I had to capture this feeling of having such a good morning with these two. Sage had just fallen asleep on me and link was being so good. I finally felt some peace. I felt like I could finally see that things were going to be ok. Things aren't always going to be so hard. I know I've been in a thick fog. Actually, lets call it the Deep Dark. Thats how it feels, and its been with me since being pregnant with Sage. You can call it whatever you want; antepartum and postpartum, whatever, it's a depression. I think it's just life in general and it happens during the time I'm the most vulnerable (pregnancy and after). I KNOW my hormones aren't right, but if u checked me during every depression bout I've had I'm sure my hormones wouldn't be right. You can't just chalk it up to bad hormones people, this is my life and living life is hard. I'm trying to make a little bit of sense of the experience of pain. I've done more soul searching, scripture reading and praying in these past two years than ever. I know there's so much more to go through, which seems incredibly daunting and impossible now.

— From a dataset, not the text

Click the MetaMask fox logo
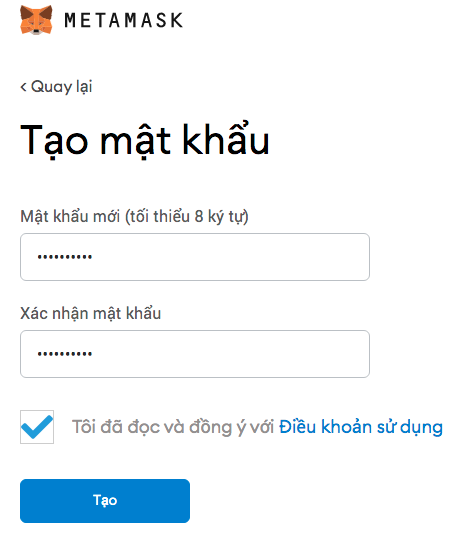458x536 pixels. point(36,20)
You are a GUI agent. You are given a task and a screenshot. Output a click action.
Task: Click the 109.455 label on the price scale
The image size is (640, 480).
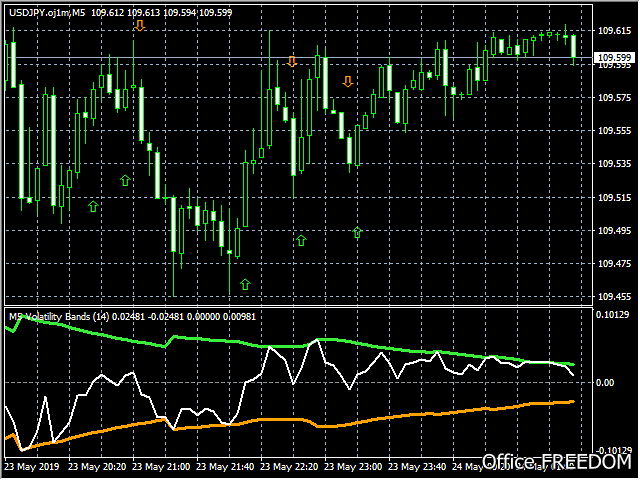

I feel like I've been broken, weakened and not capable of doing this life. I'm really working on hope. Hope that one day my weaknesses will be made strong.
Dealing with my mental battles is work. Stretching my soul hurts. But, I guess that's what we are here for. I wish happiness was a little easier to come by.
I want to be real about my life on this site and pictures just don't tell the whole story. I don't want my kids to look back on this, (after I've printed it and made it a book), and think that life was so easy and happy all the time. Because truthfully, life is a lot of work and is for EVERYBODY. Usually when I look back at things I remember only the good parts. Like raising babies, you forget how hard it is. But it's the hardest parts of it that make me grow. If I never take time to write down the hardships I go through, I think I'll kind of forget what I'm made of. Which is much stronger than anything I've felt in the past few years.

1 comment:

Laurie said...

Oh, Megan, I'm so sorry. Yes, I know just what you mean. I want to say something, anything that will fix it all for you, some magic pill or one action you could do that would solve all of these problems. But you are right. What we've got now is just the hope that it will get better and IT WILL. In just a couple of years our lives will be drastically different. Easier in many ways- and the sad thing is we'll look back and miss our babies. That's what grandbabies are for, right? All of the joy, none of the exhaustion. I love you, Megan! I'll pray for you.